Все арабы взяли копья наизготовку и принялись ругаться на русских пленников. Чудя в ответ скалился и показывал язык, а Веприк, удивив и своих и чужих, рухнул на колени и взмолился:
– Дяденьки! Пожалейте сироток!
Он приник к Добриле и, кажется, заплакал – было не очень понятно, потому что головой он с горя уткнулся бортнику в живот.
– Вепря, да ты что? – уговаривал Добрило, порываясь связанными руками погладить мальчика по голове. – Вставай, парень, не годится русскому богатырю на коленях почем зря ползать!
– Я быбу бебе бебебу! – невнятно донеслось у него из живота.
– Бебе?! – не понял бортник.
– Не дергай руками, дядя Добрило, я тебе веревку грызу! – яростно прошептал Веприк.
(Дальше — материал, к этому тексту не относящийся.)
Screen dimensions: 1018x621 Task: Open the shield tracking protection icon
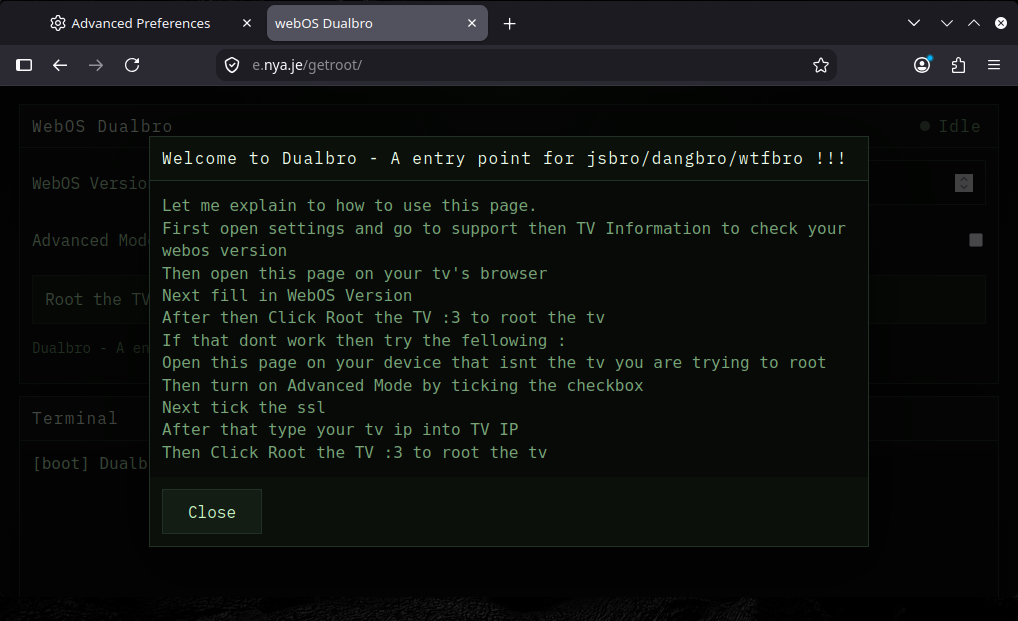point(232,65)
Али в это время сделал попытку забрать Дуняшку у Чуди. Чудя отворачиваясь от пастуха, толкнул его в живот сидячим местом, а Али обозвал его по-арабски. Товарищи Али пошли на русских пленников.
– Ай! – айкнул Добрило, потому что Веприк нечаянно укусил его за палец. Он напряг руки и остатки веревки лопнули. Он выступил вперед и один из стражников с угрожающим видом наставил на него острие копья. Бортник с готовностью ухватился за него и дернул копье к себе. Стражник с обиженным видом, не собираясь уступать, потянул за свой конец. Другой стражник поспешил на помощь и Добриле пришлось стукнуть его копьем. Так как на нем все еще висел первый противник, получилось, что Добрило стукнул одного стражника другим. В тишине пустыни звонко сшиблись загорелые лбы. Стукнутый стражник от неожиданности уцепился за первого. Добрило неодобрительно крякнул и помахал ими в воздухе, словно боевым знаменем. Однако оба араба оказались цепкими, как ручные попугаи, поэтому третьему стражнику досталось с размаху сразу двумя товарищами, а четвертому – тремя. Тут березовский богатырь вспомнил, что он не ел ничего целую неделю, не удержался на ногах, уронил всех противников и сам тоже свалился – прямо на своего толстого арабского приятеля, который, зная, что будет дальше, сам лег на песок и тяжело вздохнул.
Дунька, увидев, что дяди играют и возятся, поспешила принять участие – взобралась толстому пастуху на пузо и немножко там попрыгала.